> _Records for the task_
· · · · ·
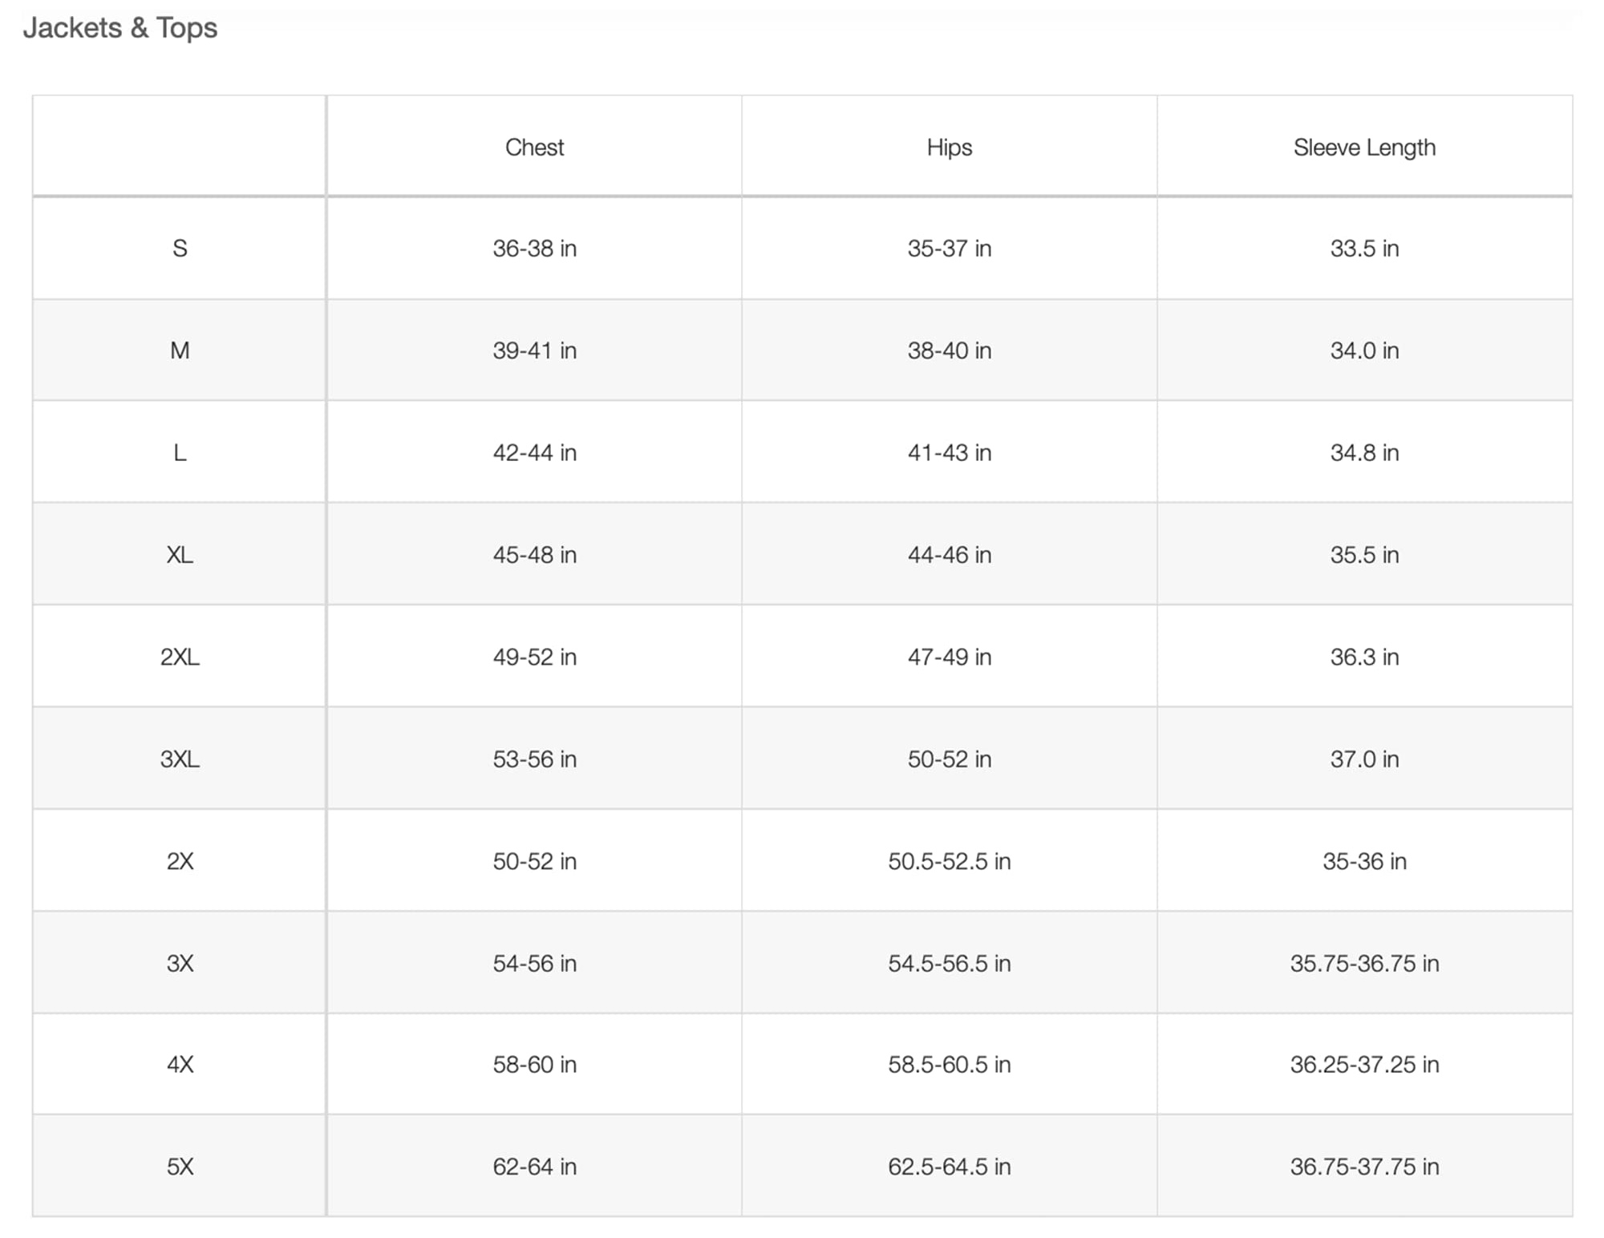The height and width of the screenshot is (1238, 1604).
Task: Click sleeve value 35.75-36.75 in
Action: click(x=1363, y=963)
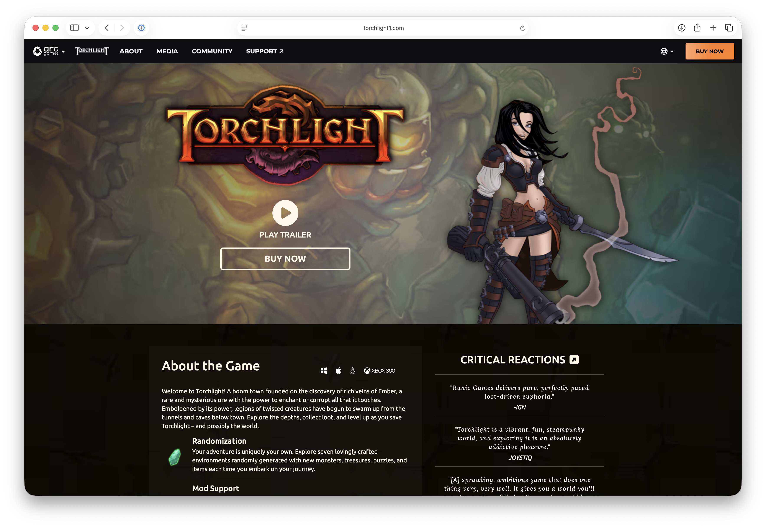
Task: Play the trailer using the play icon
Action: [285, 213]
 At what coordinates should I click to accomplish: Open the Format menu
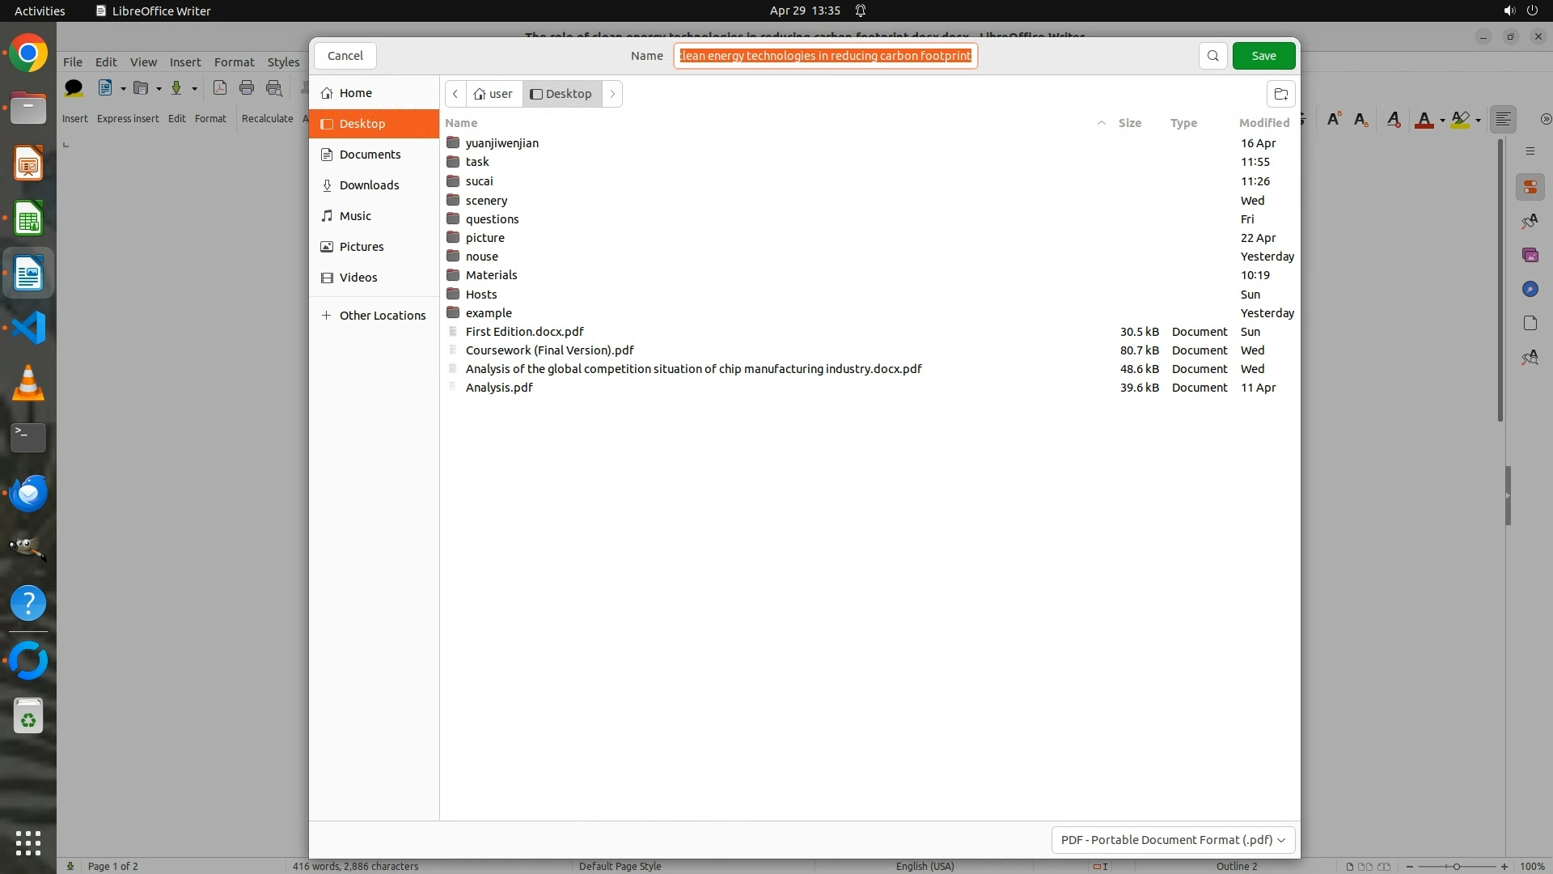tap(234, 62)
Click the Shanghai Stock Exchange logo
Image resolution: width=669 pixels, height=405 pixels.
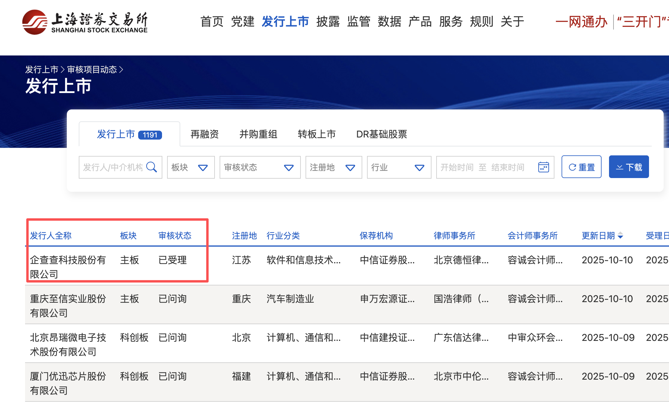click(x=85, y=22)
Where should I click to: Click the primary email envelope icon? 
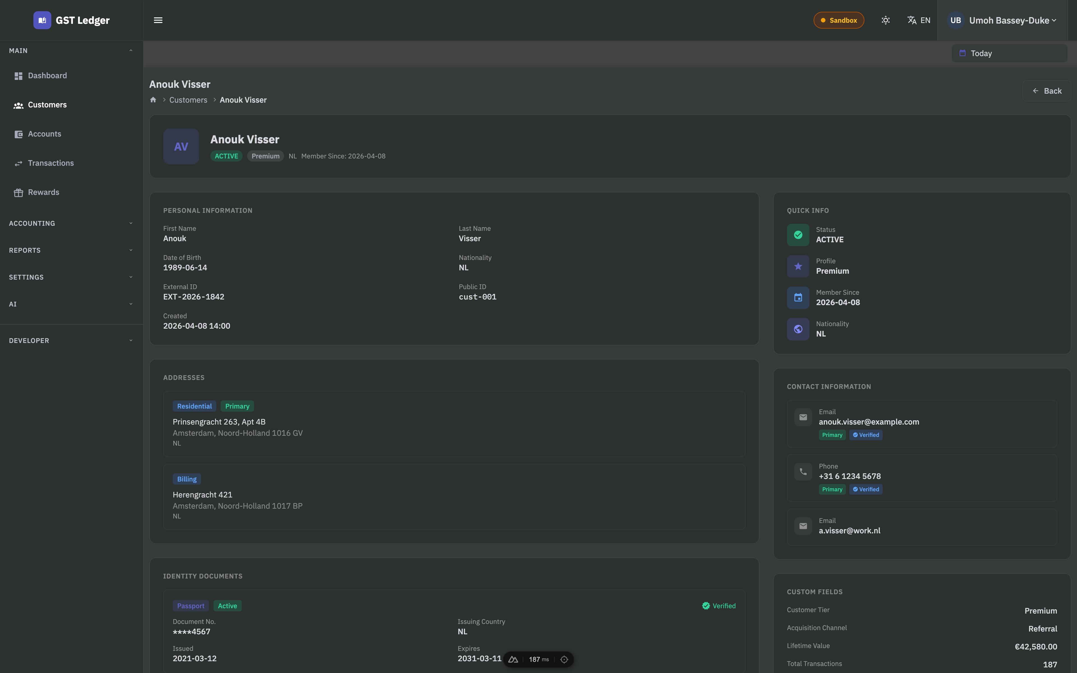(803, 418)
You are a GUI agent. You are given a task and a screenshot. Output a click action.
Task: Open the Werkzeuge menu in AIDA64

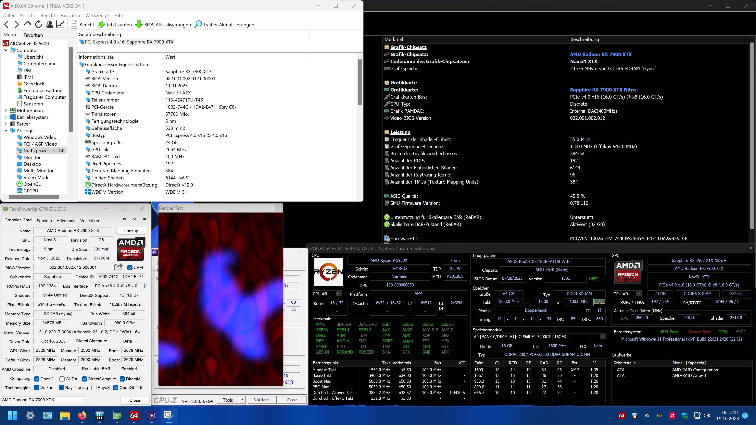point(97,16)

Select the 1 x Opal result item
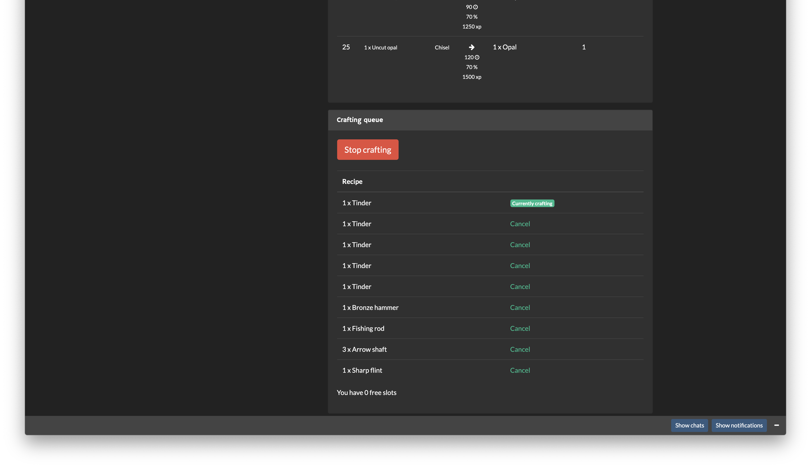tap(505, 47)
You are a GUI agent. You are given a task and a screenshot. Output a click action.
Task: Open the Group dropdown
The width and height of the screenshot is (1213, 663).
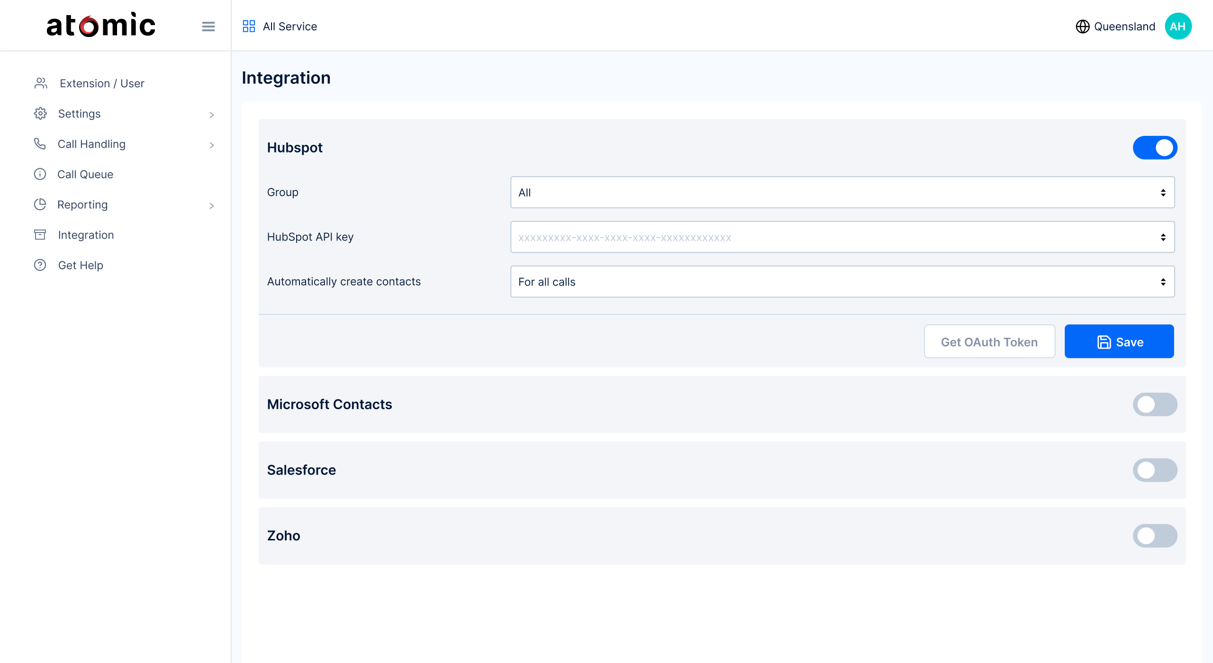842,192
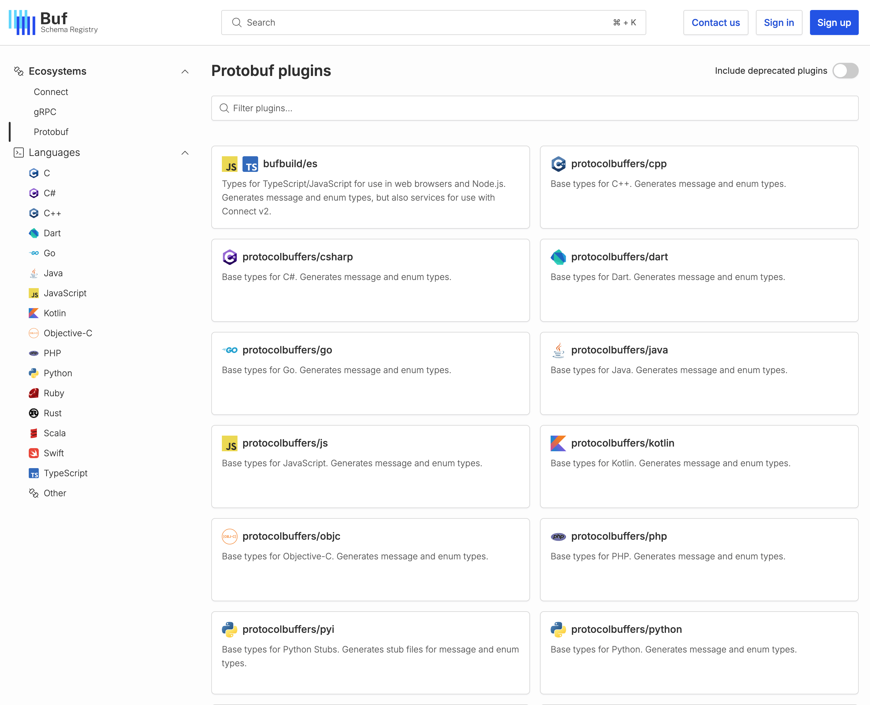Select Other under Languages
870x705 pixels.
[54, 493]
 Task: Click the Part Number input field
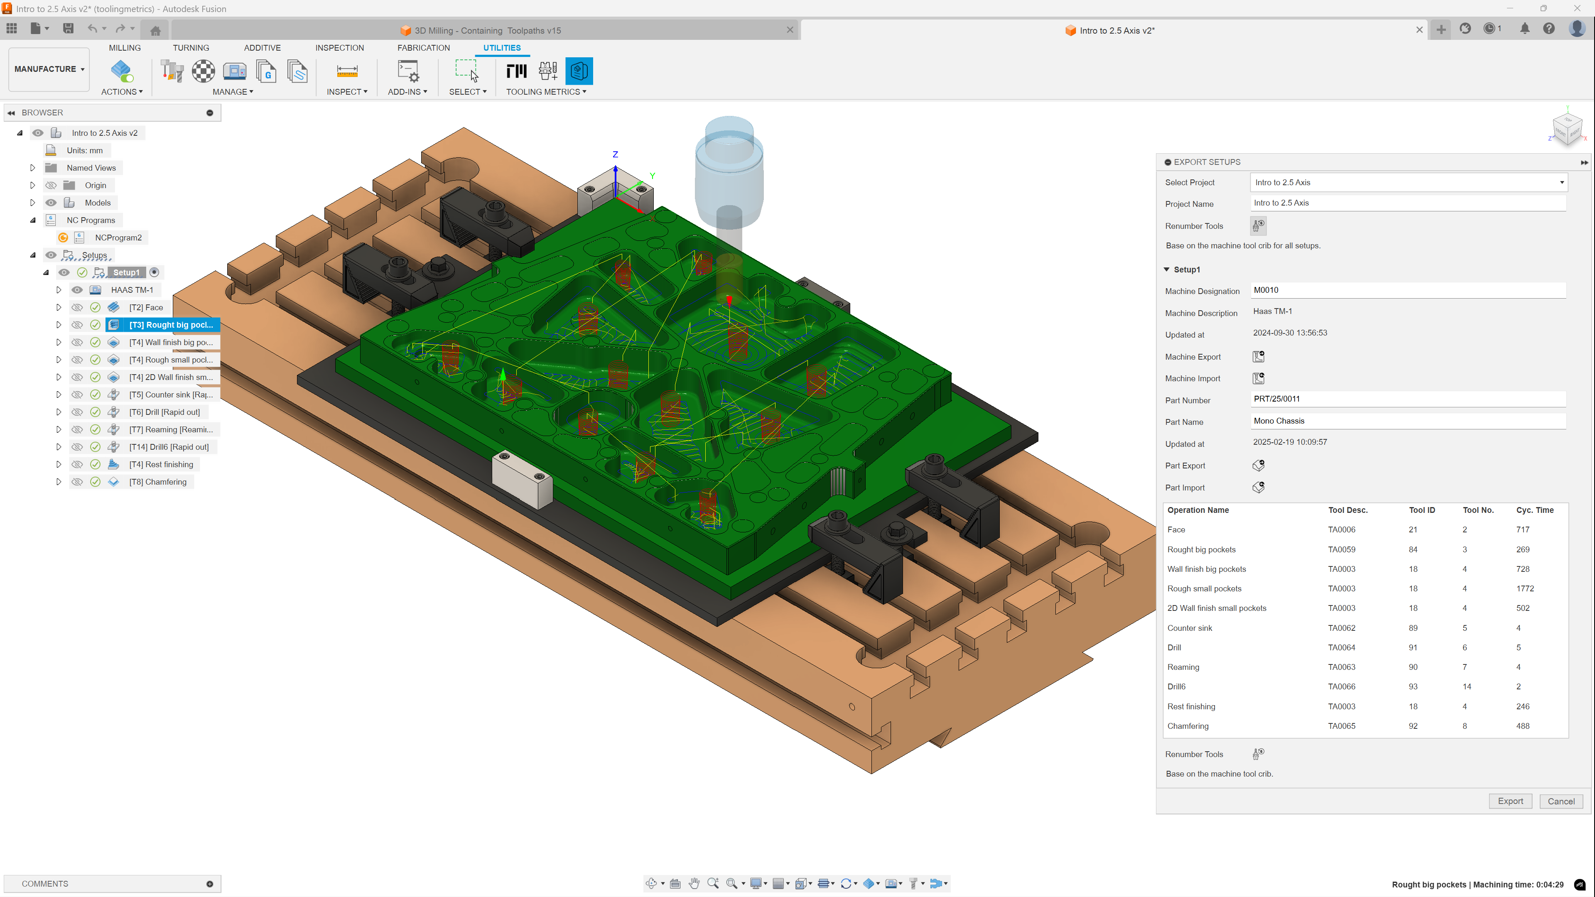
· · · · ·
> _Work task_
Beginning at the line that contains "Task: Open the Group dropdown" and ending at the last line of the data, return each line exactly; no picture belongs in the copy.

> _Written answer_
Task: Open the Group dropdown
The width and height of the screenshot is (1213, 663).
842,192
Select Other under Languages
870x705 pixels.
[54, 493]
 Task: Click the Part Number input field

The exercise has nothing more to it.